People v. Prude, 86 Ill. App. 3d 1039 (1980)

Aug. 5, 1980 · Illinois Appellate Court · No. 79-327
86 Ill. App. 3d 1039

THE PEOPLE OF THE STATE OF ILLINOIS, Plaintiff-Appellee, v. EDWARD PRUDE, Defendant-Appellant.

Fifth District

No. 79-327

Opinion filed August 5, 1980.

*1040John H. Reid and E. William Hutton, both of State Appellate Defender’s Office, of Mt. Vernon, for appellant.

Clyde L. Kuehn, State’s Attorney, of Belleville (Martin N. Ashley and Stephen E. Norris, both of State’s Attorneys Appellate Service Commission, of counsel), for the People.

Mr. JUSTICE KASSERMAN

delivered the opinion of the court:

The defendant, Edward Prude, was convicted by a jury in the Circuit Court of St. Clair County of armed robbery, armed violence, and aggravated battery. Defendant was sentenced to concurrent 10-year terms of imprisonment on the armed robbery and armed violence convictions; however, the trial court did not impose a sentence for aggravated battery.

Count I of the indictment charged defendant with the offense of armed robbery and alleged that while armed with a dangerous weapon, a gun, defendant took a lady’s purse containing $4 United States currency and personal papers from the person of Barbara Schneider by the use of force. In count II defendant was charged with armed violence, and it was there alleged that defendant, while armed with a pistol, a Category I weapon, performed acts prohibited by Illinois law, to wit, aggravated battery, in violation of section 12 — 4(b)(1) of the Criminal Code of 1961 (Ill. Rev. Stat. 1977, ch. 38, par. 12 — 4(b)(1)). It was there charged that defendant intentionally and without legal justification caused bodily harm to Barbara Schneider in that he struck Barbara Schneider on the head with a deadly weapon, a gun. Count III alleged aggravated battery in striking Barbara Schneider on the head with a gun.

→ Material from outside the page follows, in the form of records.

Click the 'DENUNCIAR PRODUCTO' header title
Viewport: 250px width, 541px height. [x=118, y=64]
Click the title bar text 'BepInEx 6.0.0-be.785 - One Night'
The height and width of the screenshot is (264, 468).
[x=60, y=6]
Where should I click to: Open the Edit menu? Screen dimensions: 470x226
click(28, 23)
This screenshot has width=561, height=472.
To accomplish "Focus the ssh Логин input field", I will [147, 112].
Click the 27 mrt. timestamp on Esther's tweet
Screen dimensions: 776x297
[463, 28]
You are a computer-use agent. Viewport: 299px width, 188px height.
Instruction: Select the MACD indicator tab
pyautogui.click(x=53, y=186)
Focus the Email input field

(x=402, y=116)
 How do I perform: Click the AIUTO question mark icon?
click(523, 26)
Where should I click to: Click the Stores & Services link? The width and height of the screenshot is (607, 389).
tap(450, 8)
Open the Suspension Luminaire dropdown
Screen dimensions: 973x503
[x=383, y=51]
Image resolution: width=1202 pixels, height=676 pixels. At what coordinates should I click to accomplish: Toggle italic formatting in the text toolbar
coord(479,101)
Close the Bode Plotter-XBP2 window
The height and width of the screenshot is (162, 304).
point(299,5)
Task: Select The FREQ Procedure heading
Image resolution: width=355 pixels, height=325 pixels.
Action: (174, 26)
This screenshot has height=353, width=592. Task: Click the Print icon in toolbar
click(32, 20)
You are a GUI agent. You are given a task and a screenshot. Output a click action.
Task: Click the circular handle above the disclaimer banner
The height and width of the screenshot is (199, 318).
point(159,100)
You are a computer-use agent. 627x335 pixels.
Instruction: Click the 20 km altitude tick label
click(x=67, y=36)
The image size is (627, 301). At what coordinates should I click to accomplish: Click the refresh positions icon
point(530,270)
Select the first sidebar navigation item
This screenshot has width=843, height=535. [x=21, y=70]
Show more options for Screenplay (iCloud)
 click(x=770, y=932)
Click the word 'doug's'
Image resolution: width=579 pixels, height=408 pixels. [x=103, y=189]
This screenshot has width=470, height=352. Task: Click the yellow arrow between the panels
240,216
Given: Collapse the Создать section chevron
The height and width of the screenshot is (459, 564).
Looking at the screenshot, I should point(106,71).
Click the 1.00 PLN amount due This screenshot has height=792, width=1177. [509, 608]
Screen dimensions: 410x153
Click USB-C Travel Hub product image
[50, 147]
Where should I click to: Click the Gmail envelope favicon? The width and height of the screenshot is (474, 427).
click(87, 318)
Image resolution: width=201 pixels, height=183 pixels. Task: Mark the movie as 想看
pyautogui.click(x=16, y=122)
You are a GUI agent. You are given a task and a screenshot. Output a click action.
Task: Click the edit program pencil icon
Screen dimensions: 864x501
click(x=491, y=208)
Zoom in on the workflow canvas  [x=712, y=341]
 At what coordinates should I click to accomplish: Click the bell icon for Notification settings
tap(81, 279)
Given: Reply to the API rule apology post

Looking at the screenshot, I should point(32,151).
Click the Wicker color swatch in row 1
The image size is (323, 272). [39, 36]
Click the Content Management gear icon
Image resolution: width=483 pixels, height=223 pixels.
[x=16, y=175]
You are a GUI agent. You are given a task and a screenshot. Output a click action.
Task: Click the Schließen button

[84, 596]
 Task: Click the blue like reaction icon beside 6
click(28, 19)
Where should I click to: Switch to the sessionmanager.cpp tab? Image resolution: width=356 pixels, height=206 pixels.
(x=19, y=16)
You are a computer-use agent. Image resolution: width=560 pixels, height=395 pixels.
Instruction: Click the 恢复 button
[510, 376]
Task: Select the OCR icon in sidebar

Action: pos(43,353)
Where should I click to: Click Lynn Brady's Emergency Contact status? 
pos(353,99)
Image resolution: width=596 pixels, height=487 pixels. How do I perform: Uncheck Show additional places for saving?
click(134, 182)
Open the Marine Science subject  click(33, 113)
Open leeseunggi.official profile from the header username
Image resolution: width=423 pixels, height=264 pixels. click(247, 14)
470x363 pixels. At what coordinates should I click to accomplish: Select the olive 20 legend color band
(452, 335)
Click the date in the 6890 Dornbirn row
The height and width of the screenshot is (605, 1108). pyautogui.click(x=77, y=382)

At trial, Barbara Schneider testified that a man ran up to her from behind and placed a small hand gun between her eyes. She was then immediately hit in the left ear with the gun butt. A short struggle ensued during which defendant grabbed at her purse. As she dropped her briefcase and fell down, she again was struck on the head. Defendant then jerked her purse away from her and ran.

At the sentencing hearing and on appeal, the State concedes that the aggravated battery conviction was a lesser included offense of armed violence and must be reversed. We agree. Therefore, the judgment entered by the trial court on the aggravated battery conviction is reversed. People v. King (1977), 66 Ill. 2d 551, 363 N.E.2d 838, cert. denied (1977), 434 U.S. 894, 54 L. Ed. 2d 181, 98 S. Ct. 273.

*1041The defendant contends on appeal that the armed violence conviction, based upon aggravated battery, cannot stand because he struck the victim in order to facilitate the armed robbery. He argues that the same blows cannot constitute the force necessary to accomplish both armed robbery and armed violence. The State contends that armed robbery and armed violence are not lesser included offenses and that both convictions should be affirmed.

The law is well settled that prejudice results to a defendant in those instances where more than one offense is carved from the same physical act. With regard to multiple acts, prejudice exists only where the defendant is convicted of more than one offense, some of which are, by definition, lesser included offenses. Multiple convictions and concurrent sentences should be permitted in all other cases where a defendant has committed several acts, despite the interrelationship of those acts. (People v. King.) As stated by the court in People v. Schultz (1979), 73 Ill. App. 3d 379, 385, 392 N.E.2d 322, 327, “If, after an examination of several factors — time interval between acts; identity of the victim; location of the acts; and whether or not those acts fall within the same section of the Criminal Code — it is obvious that the defendant has committed several acts which give rise to more than one offense, none of which are lesser included offenses, then multiple convictions are proper under King.” Cf. People v. Rapoff (1980), 84 Ill. App. 3d 206, 405 N.E.2d 377.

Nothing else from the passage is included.